* ABOUT THIS EXERCISE:
Only the lines from the one with "Task: Collapse the" to the end of the data, both ends included, should be output, exactly as they stand and without pictures.

(Screenshot grounding data)
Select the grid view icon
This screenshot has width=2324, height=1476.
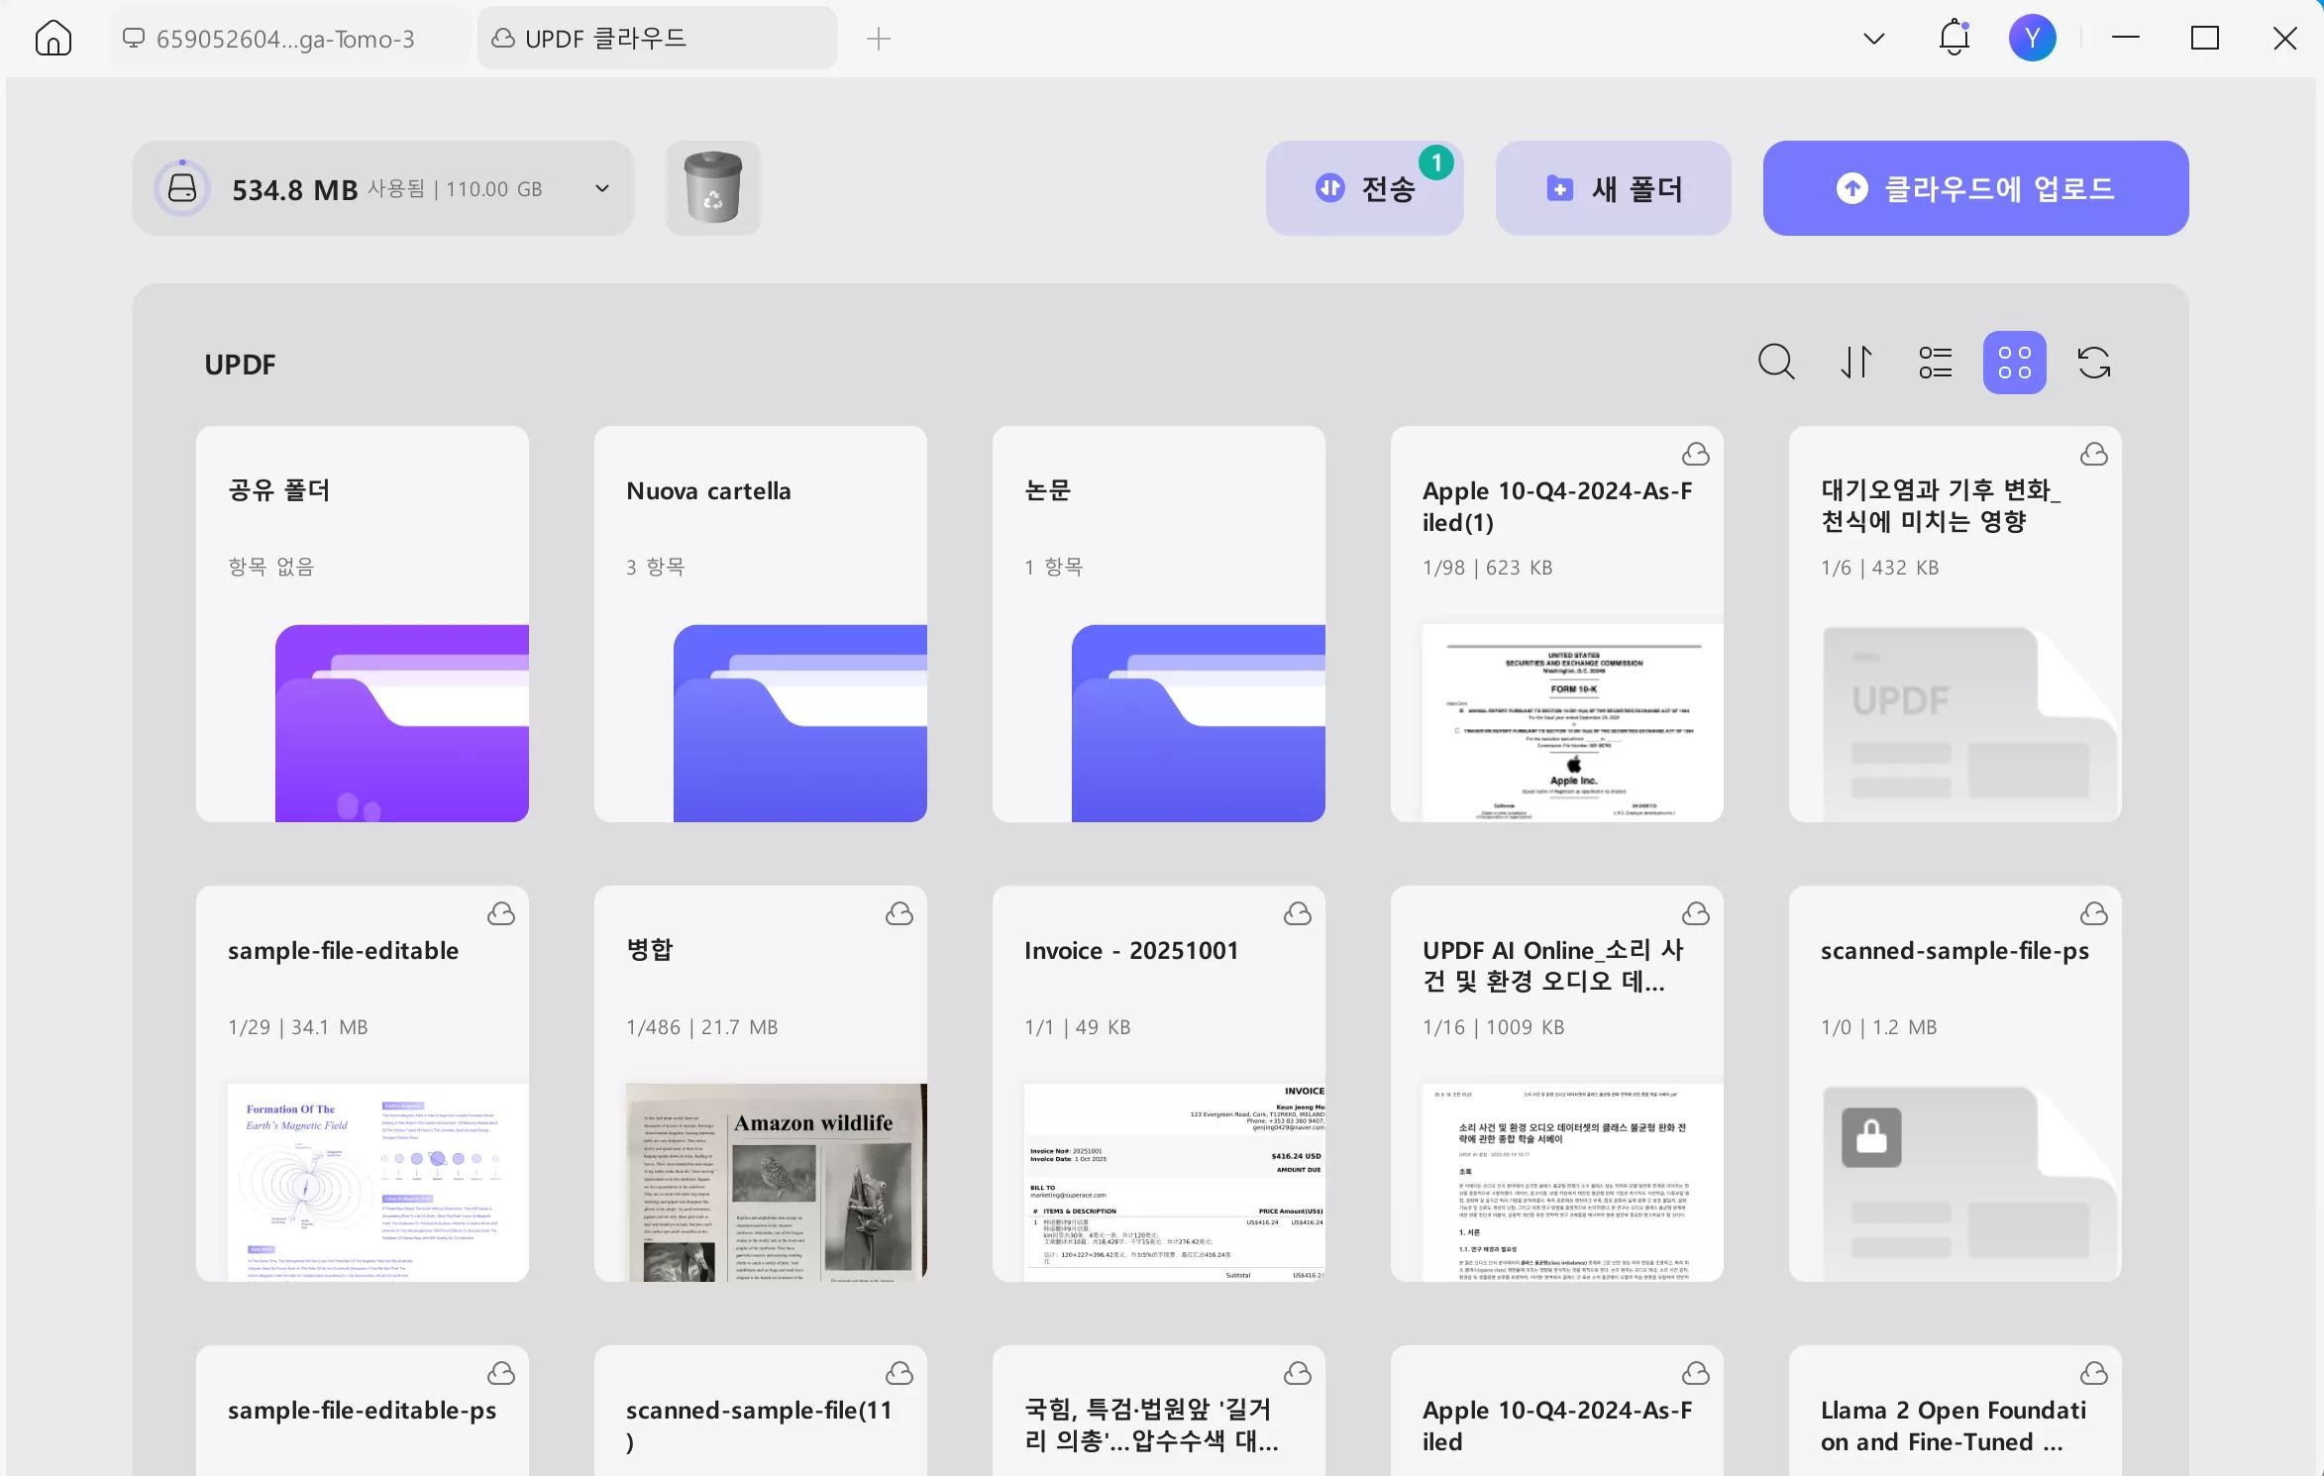2013,362
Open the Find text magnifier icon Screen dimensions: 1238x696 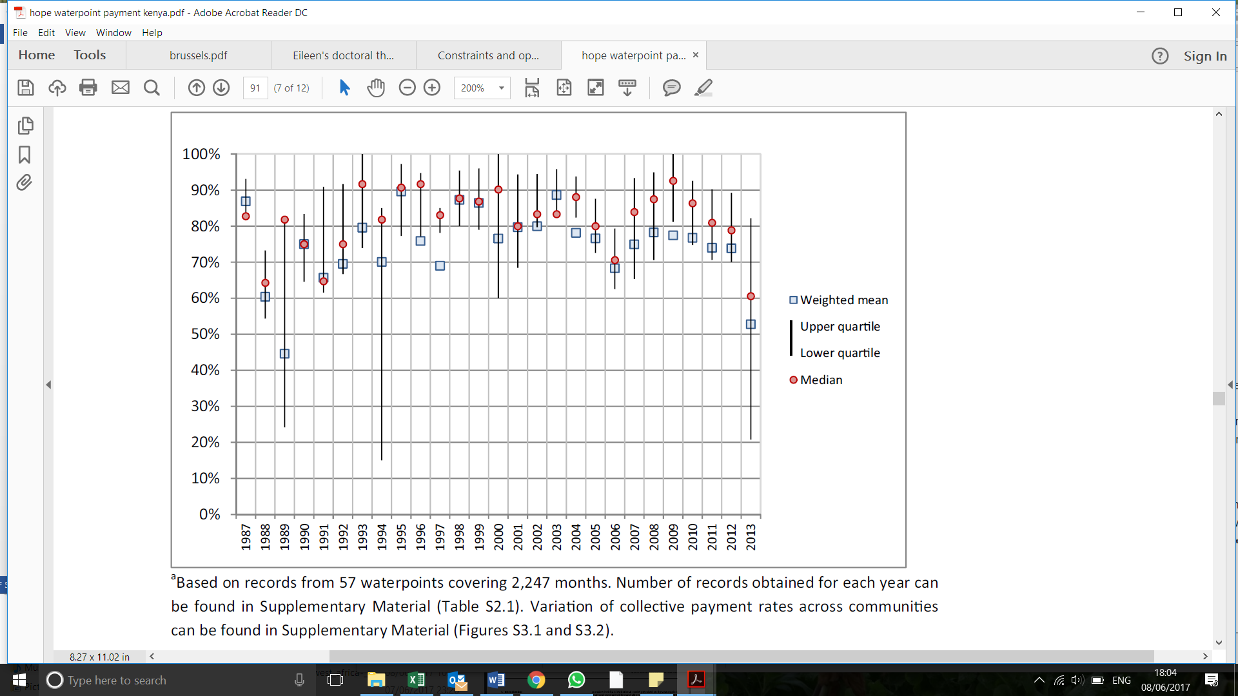coord(152,88)
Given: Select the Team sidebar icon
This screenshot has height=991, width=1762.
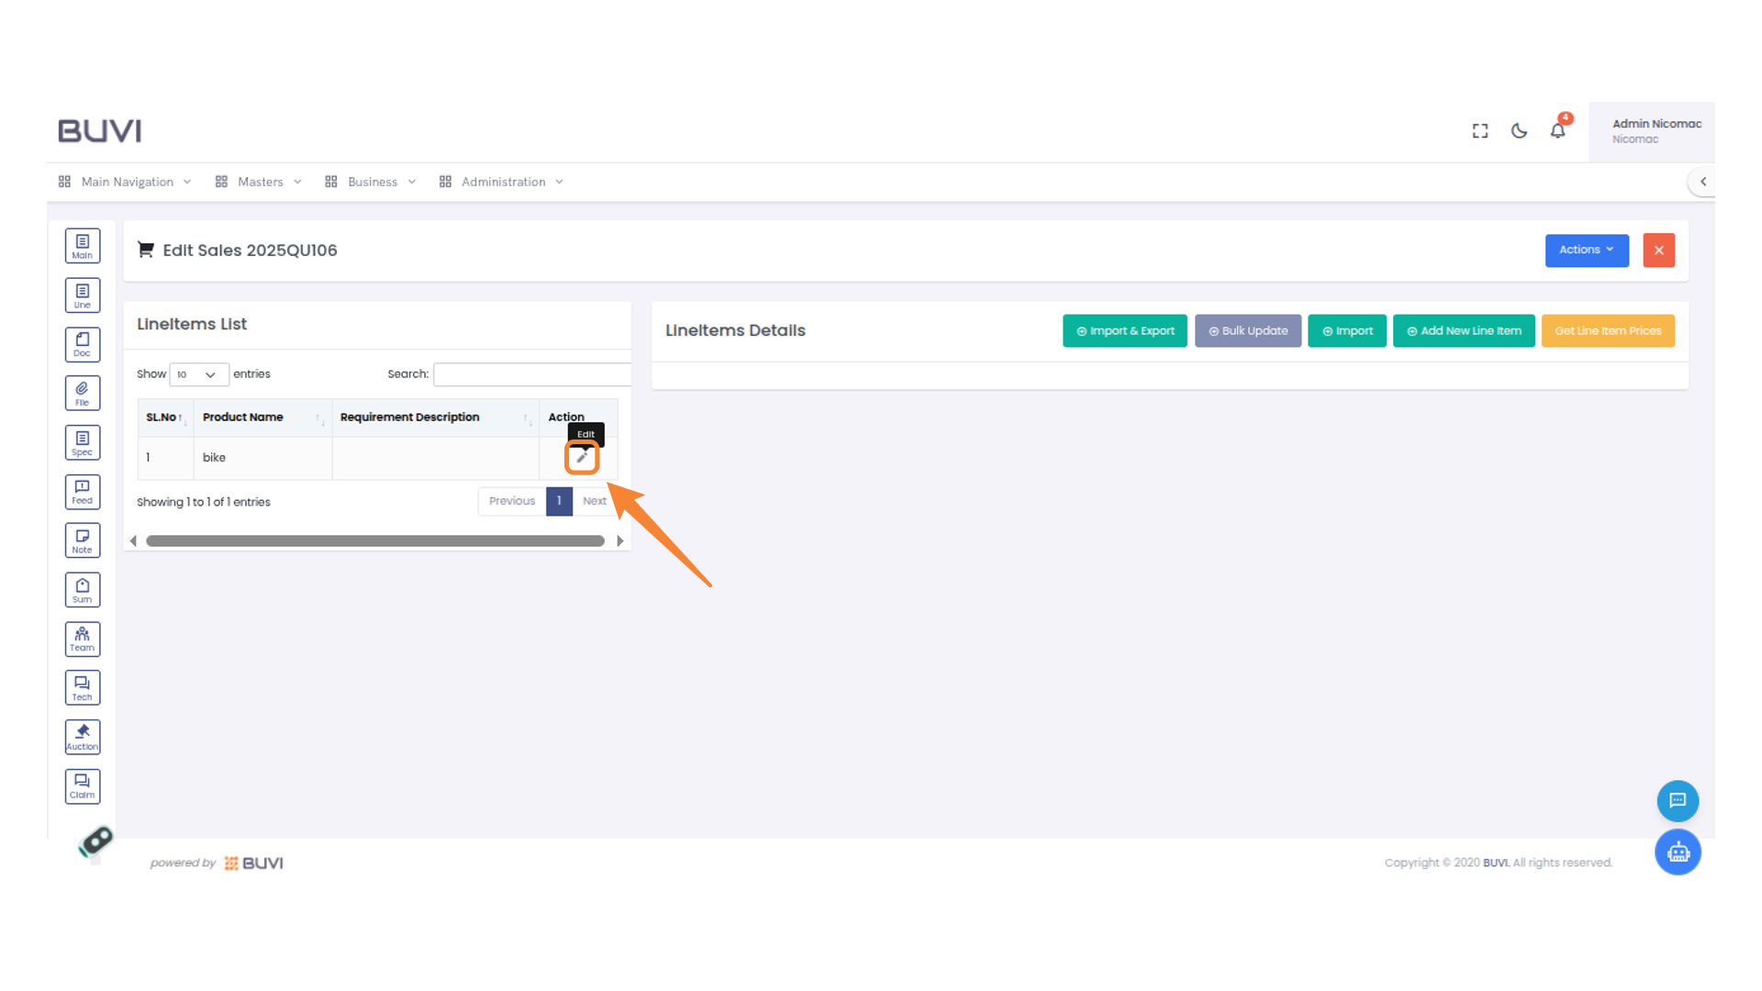Looking at the screenshot, I should [x=83, y=639].
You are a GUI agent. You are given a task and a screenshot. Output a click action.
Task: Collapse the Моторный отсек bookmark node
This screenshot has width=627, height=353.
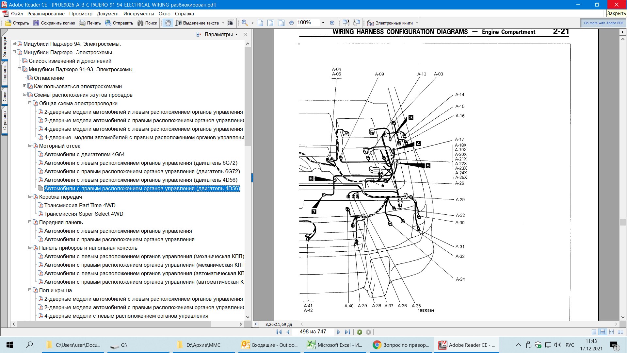tap(30, 146)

* COMPLETED TASK:
Task: Collapse the Моторный отсек bookmark node
This screenshot has width=627, height=353.
tap(30, 146)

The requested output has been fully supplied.